Clock Ticking as WeWork Reaches 7-Day Agreement With Lenders


WeWork is facing what could be the longest week in company history.

The beleaguered co-working company entered into a seven-day forbearance agreement with bondholders, Bloomberg reported. The agreement, disclosed in a regulatory filing, gives the firm a week beyond the 30-day grace period that ends today after WeWork missed $95 million in debt payments.

At the beginning of October, WeWork skipped the $37.3 million in cash payments and $57.9 million of in-kind payments.

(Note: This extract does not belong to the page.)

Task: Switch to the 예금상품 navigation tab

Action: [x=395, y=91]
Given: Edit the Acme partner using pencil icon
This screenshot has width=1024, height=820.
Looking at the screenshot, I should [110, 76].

The company said it had the money, but chose to use the grace period as a negotiating tactic with its lenders.

Yet it still resorted to forbearance.

Shortly after the skipped payments, Fitch Ratings downgraded WeWork’s credit rating from a CC to a C. Fitch said the new rating indicated that a “default-like” process had begun.

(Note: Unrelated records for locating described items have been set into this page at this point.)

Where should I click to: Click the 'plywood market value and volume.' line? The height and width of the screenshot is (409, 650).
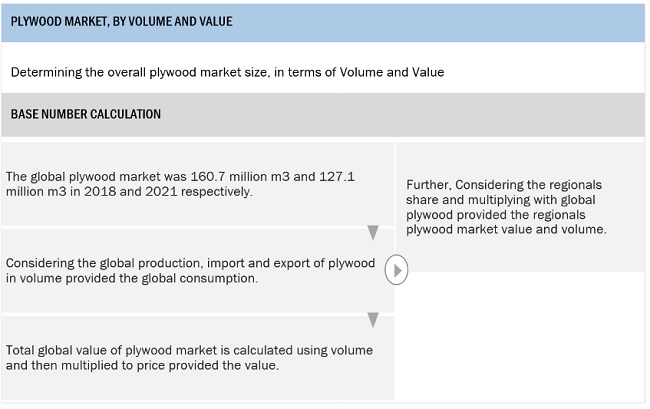506,229
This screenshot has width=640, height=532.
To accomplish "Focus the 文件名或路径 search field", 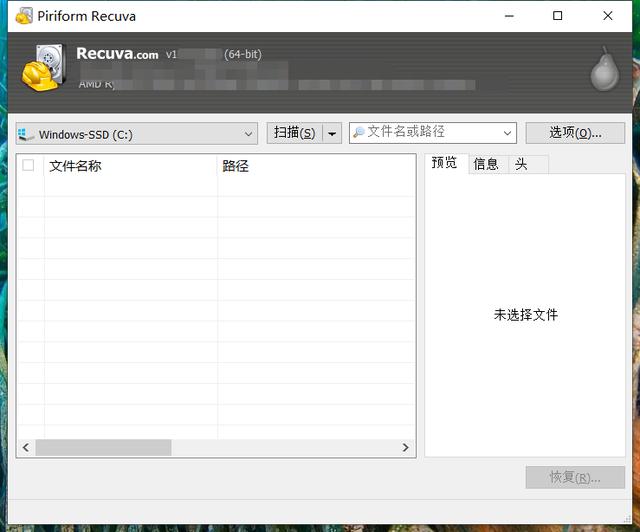I will click(x=430, y=133).
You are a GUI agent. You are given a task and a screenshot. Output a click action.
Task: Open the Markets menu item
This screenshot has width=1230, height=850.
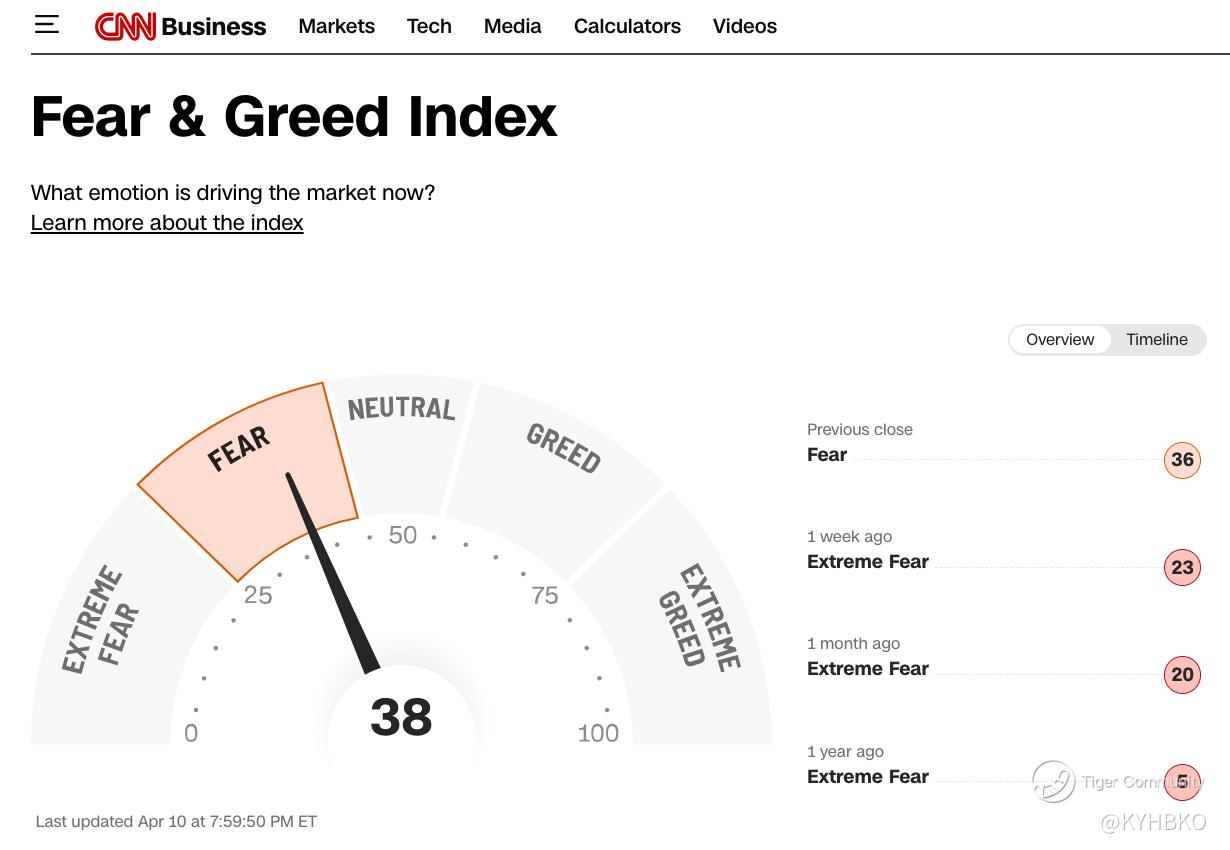pyautogui.click(x=336, y=26)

The seven-day agreement gives WeWork until the end of Tuesday, Nov. 6, to make the payments, according to Bisnow. The company is also forgoing a $6.4 million cash payment due Wednesday for a separate bond.

WeWork’s downward spiral accelerated in August when the company warned of “substantial doubt” that it could stay in business. At that time, the company had lost $11.4 billion since the onset of the pandemic and had just executed a 1-for-40 reverse stock split to keep its shares priced above $1 and trading on the New York Stock Exchange.

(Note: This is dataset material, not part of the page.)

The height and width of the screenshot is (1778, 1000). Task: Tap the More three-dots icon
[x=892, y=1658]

The company said last month that it intended to renegotiate “nearly all” of its leases. A WeWork spokesperson later clarified that the company wanted to stay at its buildings, but needed more flexibility from its landlords.

Two weeks ago, WeWork pulled the “interim” tag off the title of CEO David Tolley. He had taken over in May after the departure of Sandeep Mathrani.

WeWork’s stock opened at $2.59 on Tuesday. It has plummeted more than 95 percent since the start of the year and more than 99 percent since the company went public in October 2021 at a price of $13 per share.